Vijayarani’s customers are aware of her condition, but have no problem patronising her. Vijayarani and her coworker Sumathy, 40, who is also HIV positive, run the shop together, earning up to Rs 500 per day. On the eve of World AIDS day, the duo serve as yet another reminder of the manner in which the stigma attached to the disease can be overcome even in a socially backward town like Usilampatti.
It was only three years ago that Vijayarani’s world fell apart.
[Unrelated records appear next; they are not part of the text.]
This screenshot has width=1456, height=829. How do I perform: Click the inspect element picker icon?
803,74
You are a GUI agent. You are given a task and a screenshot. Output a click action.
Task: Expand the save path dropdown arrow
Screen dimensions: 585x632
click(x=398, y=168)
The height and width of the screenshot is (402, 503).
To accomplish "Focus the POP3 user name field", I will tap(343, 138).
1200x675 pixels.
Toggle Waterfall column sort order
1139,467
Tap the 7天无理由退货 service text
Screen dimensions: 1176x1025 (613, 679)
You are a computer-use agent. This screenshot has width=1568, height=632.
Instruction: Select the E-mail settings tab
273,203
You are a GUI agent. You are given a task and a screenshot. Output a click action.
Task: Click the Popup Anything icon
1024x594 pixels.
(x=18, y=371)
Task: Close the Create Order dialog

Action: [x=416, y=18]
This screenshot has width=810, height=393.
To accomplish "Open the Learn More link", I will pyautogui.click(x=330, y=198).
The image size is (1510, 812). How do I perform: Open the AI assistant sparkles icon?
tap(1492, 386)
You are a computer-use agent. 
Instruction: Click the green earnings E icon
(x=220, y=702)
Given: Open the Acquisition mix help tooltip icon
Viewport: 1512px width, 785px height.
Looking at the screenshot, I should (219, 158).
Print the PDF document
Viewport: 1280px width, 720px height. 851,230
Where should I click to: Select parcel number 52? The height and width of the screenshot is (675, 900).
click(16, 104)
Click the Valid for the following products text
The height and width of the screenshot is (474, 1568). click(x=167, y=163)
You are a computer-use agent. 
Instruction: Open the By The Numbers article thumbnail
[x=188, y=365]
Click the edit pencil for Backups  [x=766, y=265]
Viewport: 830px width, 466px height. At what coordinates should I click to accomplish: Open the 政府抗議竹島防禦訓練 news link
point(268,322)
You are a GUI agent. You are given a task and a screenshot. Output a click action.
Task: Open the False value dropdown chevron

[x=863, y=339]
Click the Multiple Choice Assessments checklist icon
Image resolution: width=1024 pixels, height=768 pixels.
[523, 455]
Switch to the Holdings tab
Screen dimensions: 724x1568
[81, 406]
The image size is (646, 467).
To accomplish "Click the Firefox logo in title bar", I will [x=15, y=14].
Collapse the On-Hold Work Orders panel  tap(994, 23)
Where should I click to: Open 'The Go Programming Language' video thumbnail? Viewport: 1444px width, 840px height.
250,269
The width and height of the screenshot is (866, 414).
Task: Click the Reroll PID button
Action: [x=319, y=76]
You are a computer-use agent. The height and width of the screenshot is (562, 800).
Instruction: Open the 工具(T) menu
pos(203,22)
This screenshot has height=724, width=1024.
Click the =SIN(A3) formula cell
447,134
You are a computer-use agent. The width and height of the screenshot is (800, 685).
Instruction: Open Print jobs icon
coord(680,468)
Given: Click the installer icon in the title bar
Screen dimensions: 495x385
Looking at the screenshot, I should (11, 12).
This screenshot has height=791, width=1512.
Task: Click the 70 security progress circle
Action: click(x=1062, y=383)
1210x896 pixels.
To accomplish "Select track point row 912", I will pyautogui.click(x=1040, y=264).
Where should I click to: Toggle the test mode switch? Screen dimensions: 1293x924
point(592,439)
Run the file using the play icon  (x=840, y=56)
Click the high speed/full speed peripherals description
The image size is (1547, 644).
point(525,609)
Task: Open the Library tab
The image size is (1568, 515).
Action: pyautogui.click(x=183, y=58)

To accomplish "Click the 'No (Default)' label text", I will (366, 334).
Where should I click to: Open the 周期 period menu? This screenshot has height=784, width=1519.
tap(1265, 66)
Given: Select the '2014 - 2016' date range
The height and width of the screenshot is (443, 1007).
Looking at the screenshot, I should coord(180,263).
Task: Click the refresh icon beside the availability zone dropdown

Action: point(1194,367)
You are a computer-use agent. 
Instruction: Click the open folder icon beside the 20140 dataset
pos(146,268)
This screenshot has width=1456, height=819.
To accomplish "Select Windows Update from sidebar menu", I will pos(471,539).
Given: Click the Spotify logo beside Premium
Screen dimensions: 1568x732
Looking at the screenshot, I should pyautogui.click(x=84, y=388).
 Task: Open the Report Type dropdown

She and her six–year–old son were diagnosed as HIV–positive. But when her husband, Elango, tested negative, he began taunting his wife and finally told her that he was leaving her for good. Vijayarani had contracted the disease from her first husband, who had died a few years earlier.
"Initially, I was devastated. I didn’t know what to do. Then, I heard about the Vaigai network of people living with HIV/AIDS," she said. These women do not hide the fact that they are carriers of the deadly virus, but say that the society around them has come to accept them. "People have come to realise that mere physical contact with an HIV–positive person does not spread the disease," she pointed out.
Frail and thin, Vijayarani started out on anti–retroviral therapy (ART) soon after the diagnosis, and also struggled to achieve financial independence. "I look as healthy as any woman in our village and we have a successful business. Isn’t that proof enough?" she said, in between ladling sambar to her customers. Vijayarani admitted her son in school after informing the authorities of his condition. Now the nine–year–old is a student in the fifth standard who comes within the top ten ranks in the class.
T Rajapandian, a local who frequents the shop, vouches for Vijayarani. "There is nothing to beat her two–rupee idlis and dosas and the tasty accompaniments. I also take parcels home for my children at night," he said. P Annathai, who had been instrumental in spreading awareness about the shop, said, "I told my family and friends that we should help them and not shun them."
Dr E S Thangapandian, programme manager of the government–run district AIDS Prevention and Control Unit said, "Theirs is an example for many to follow".